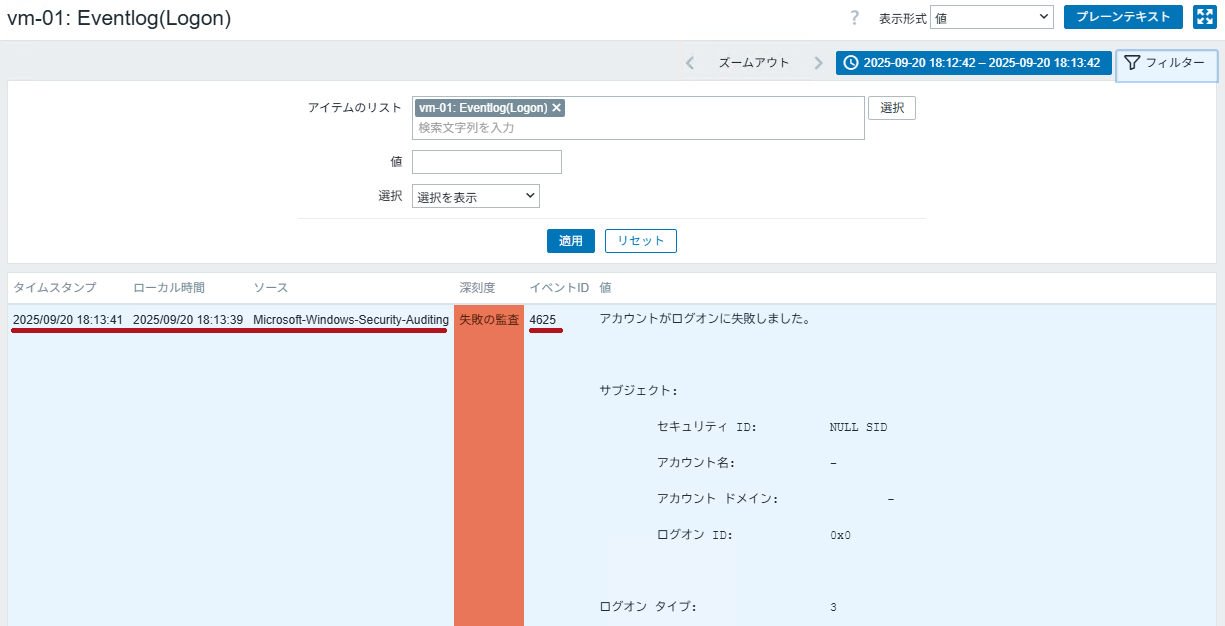Click the timestamp 2025/09/20 18:13:41
This screenshot has height=626, width=1225.
point(68,320)
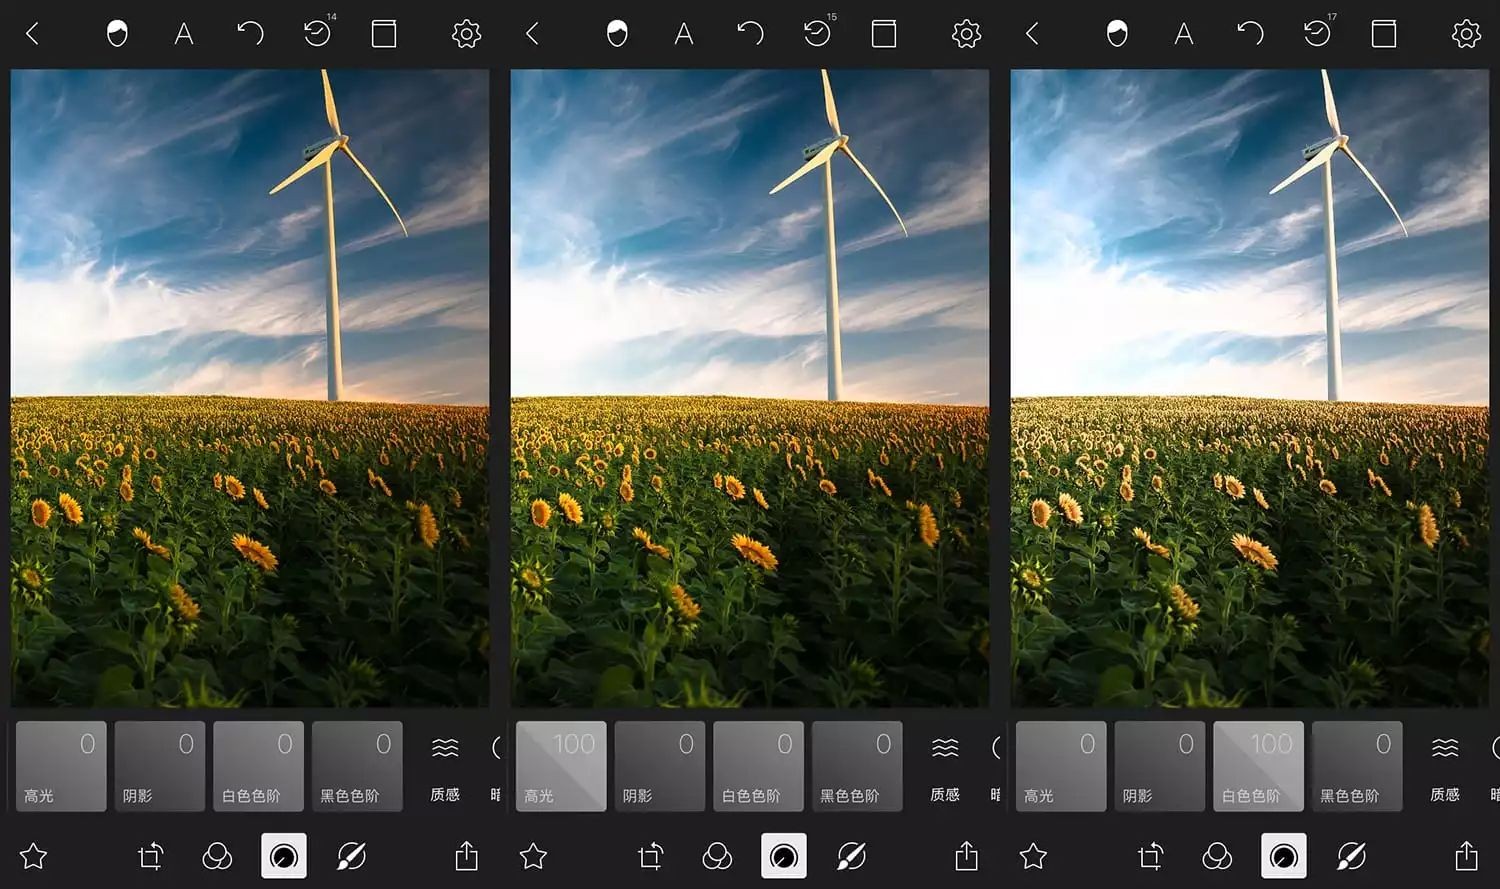Screen dimensions: 1500x889
Task: Open edit history showing badge 15
Action: tap(818, 34)
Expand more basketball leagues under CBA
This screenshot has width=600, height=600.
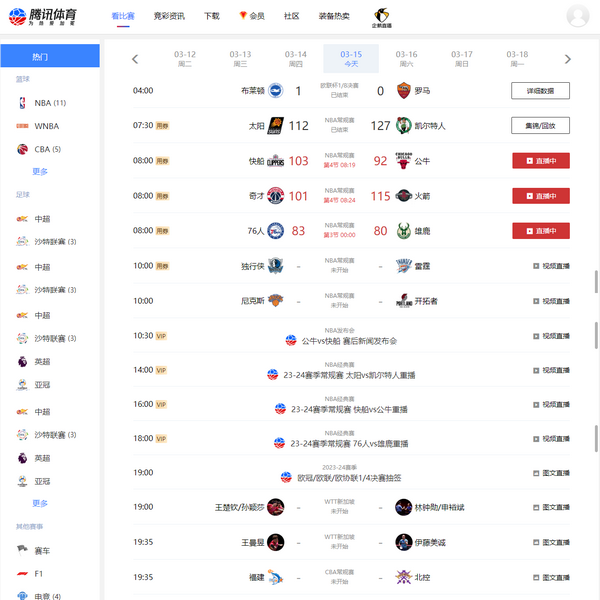click(40, 171)
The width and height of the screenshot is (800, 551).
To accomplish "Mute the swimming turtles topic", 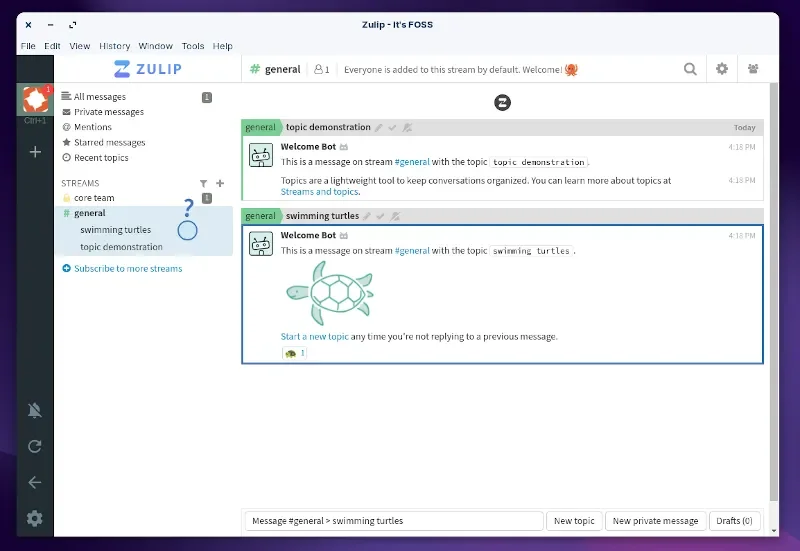I will [395, 216].
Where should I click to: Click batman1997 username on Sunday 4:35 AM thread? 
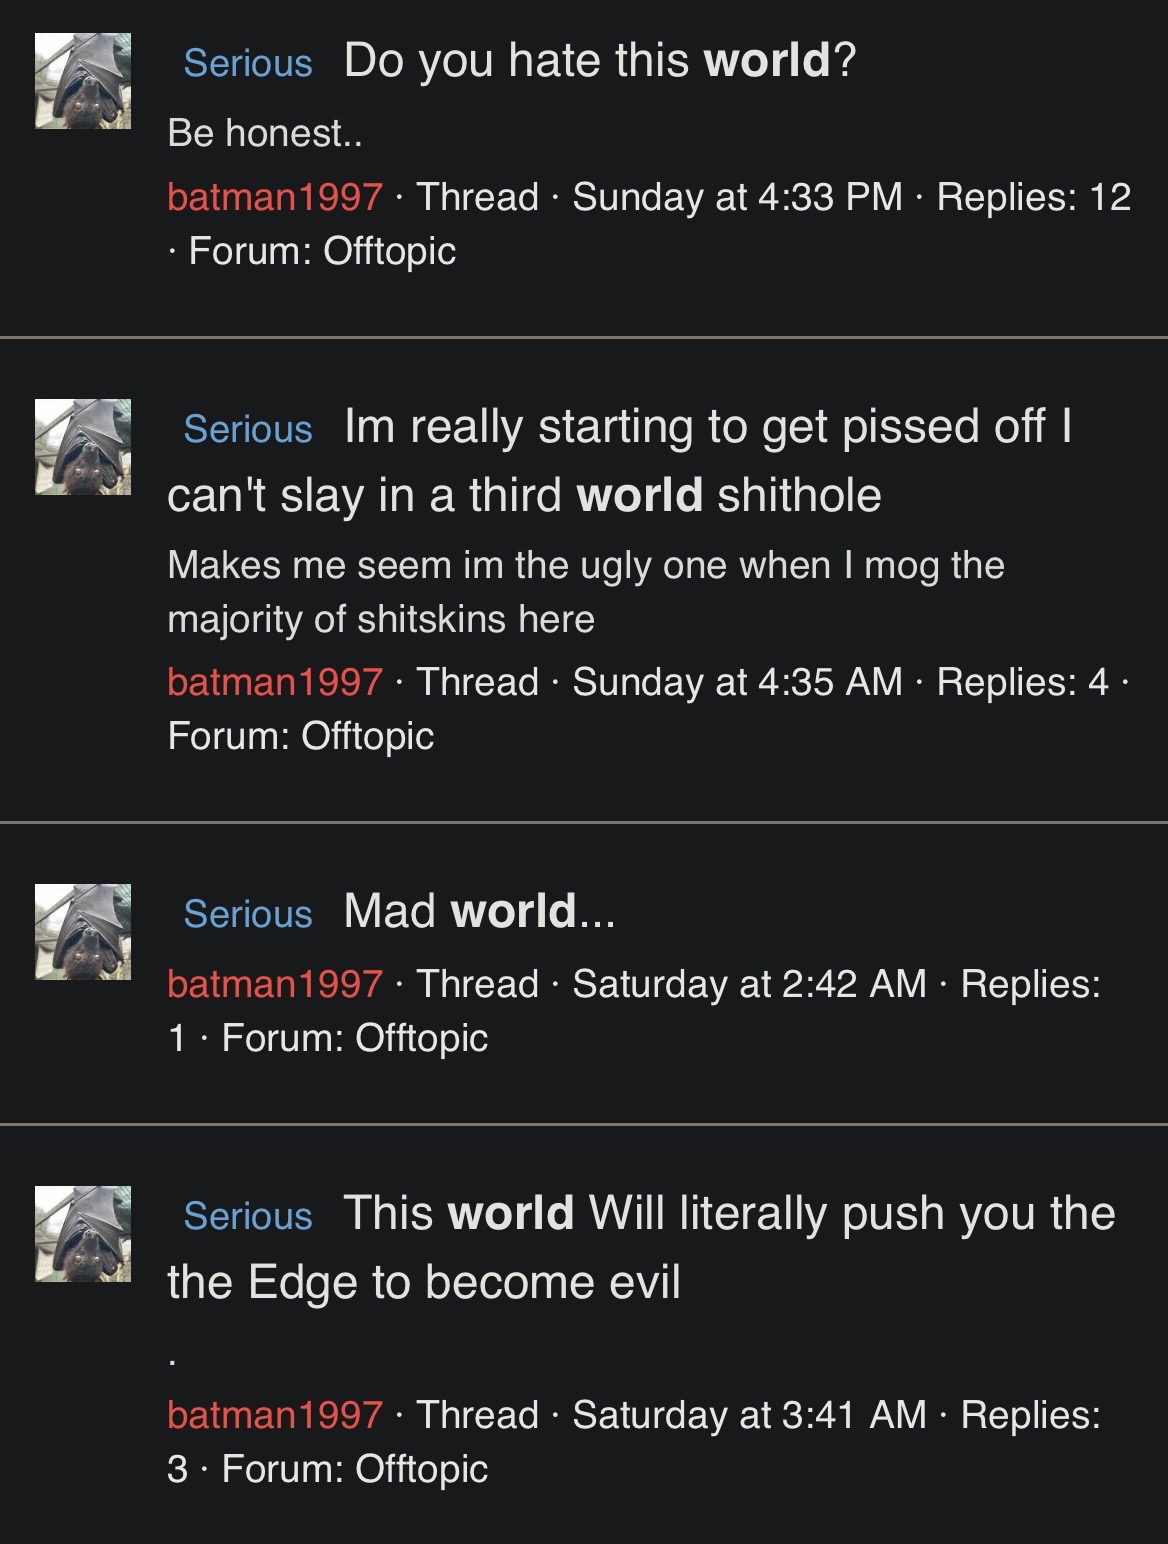coord(275,682)
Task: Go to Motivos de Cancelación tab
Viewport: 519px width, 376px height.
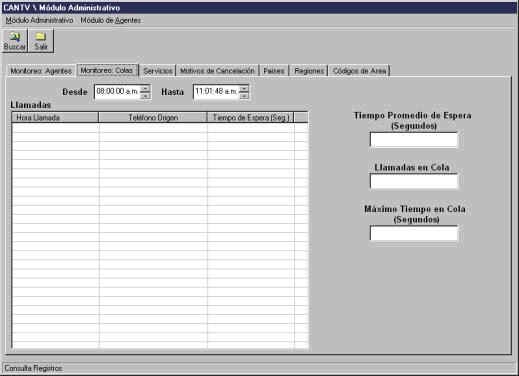Action: click(x=217, y=71)
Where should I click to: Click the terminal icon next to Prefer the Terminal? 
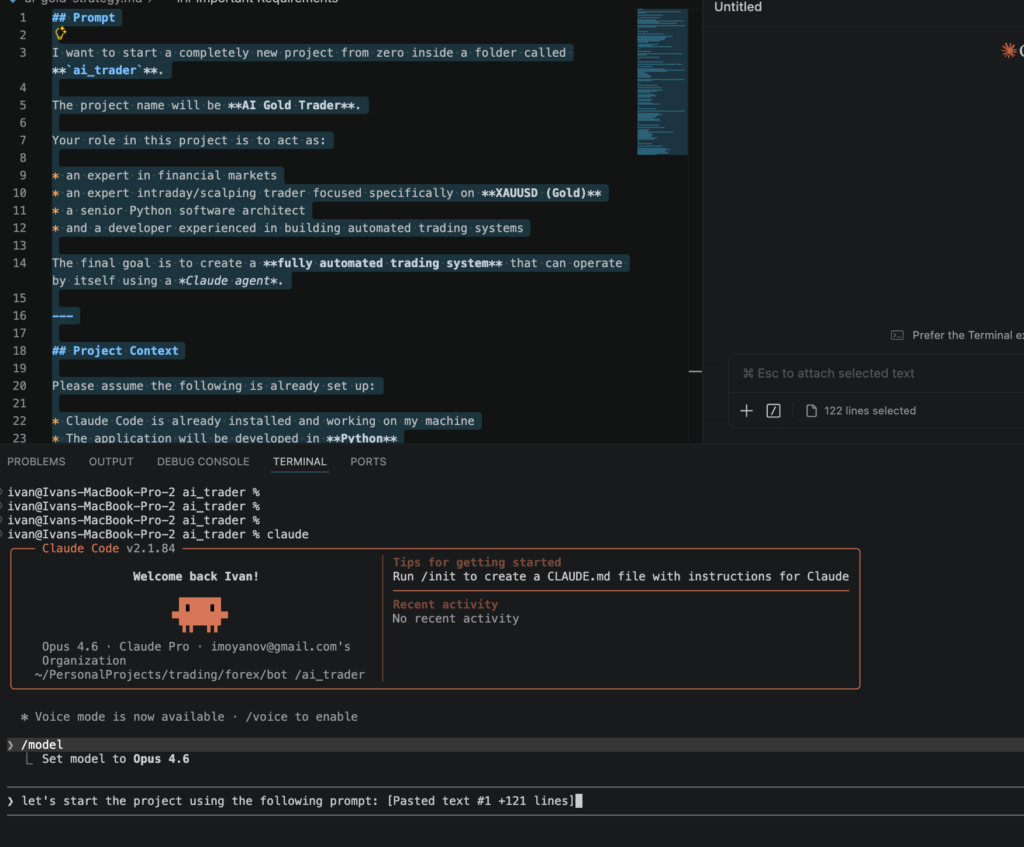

#####

• _AIM_
Rewrite everything from the line containing "Task: Go to Motivos de Cancelación tab" down through the end of the records, changing "Viewport" to "Window" and leaving all else unchanged. Leave the pictures out of your answer.

• _ANSWER FOR THIS EXERCISE_
Task: Go to Motivos de Cancelación tab
Window: 519px width, 376px height.
Action: click(x=217, y=71)
Where should I click to: Click the terminal icon next to Prefer the Terminal? 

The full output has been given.